A Red-shouldered hawk alighted just off of Opening Hill Road in Madison, CT Sunday morning, looking for breakfast.
For a hawk like this, a mouse, frog or snake would have been fine. A small rabbit or squirrel? Even better. You might think that isn't such a tall order for a magnificent bird like this that is close to the top of the food chain. They come equipped with "broad wings, sharp binocular eyesight, precise hearing, ... dagger–like talons and hooked beaks ... key characteristics which make them especially adapted for hunting."
But, hunting just to survive also requires quite a bit of patience, say Jerry and Janet Connolly, the owners of the Aubudon Shop downtown.
"This Red-shouldered Hawk came in early this morning, and spent over two hours just sitting above the feeders, watching, waiting, looking for an opportunity. Life is not easy for predators, and we know that hawks and owls just hunt to survive," they said in a Facebook post that included the pictures.
Still, it's always a thrill to see such a magnificent animal in the yard, said the Connollys, who saw and photographed the hawk in the yard of their home off of Opening Hill road just below the traffic circle.
On the other side of their yard were some Common Redpolls and Pine Siskins, which are not always in the area in the winter.
"Redpolls are slightly larger than siskins," the Connolly's wrote. "They will come to feeders, usually scratching around on the ground for spilled seed, as this guy was doing. So, even in winter, the yard is alive with life ... "

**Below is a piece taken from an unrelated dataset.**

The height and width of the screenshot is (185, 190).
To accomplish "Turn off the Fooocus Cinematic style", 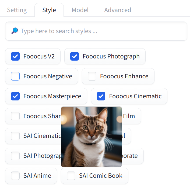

Janet Connolly said the pictures were taken with the help of a digiscope.
"Digiscoping is the practice of photographing birds with a digital camera through a telescope or binoculars. With the advent of digital cameras, birders out in the field started hand holding their cameras up to their telescopes and discovered through trial and error, that it is possible to take a photograph," she said. "Manufacturers of telescopes took notice, and several have designed adapters specific to their scopes that enable one to attach a camera or an IPhone 4 to the ocular lens (the one you look through)."
Janet said the adapter holds the camera steady and at the perfect angle, ensuring the best possible image.
"It's a lot of fun to be able to capture a bird (or animal) with relative ease, and you don't have to be a camera expert to get decent shots!"
For more information about digiscoping, attracting birds to your backyard, and the latest on who is seeing what where, you can stop by the shop and talk with Janet or Jerry. The shop is located at 907 Boston Post Road in Madison, CT. The phone number is (203) 245-9056.
Janet also wanted to remind everyone that "Jerry is leading Eagle Watches on the CT River, starting at the end of this month. The first 2 dates are full, but we've got room on Feb 9, 17, 23 and Mar 2. Prime Eagle viewing time coming up! $20 includes lunch in Essex." For more information, call the store.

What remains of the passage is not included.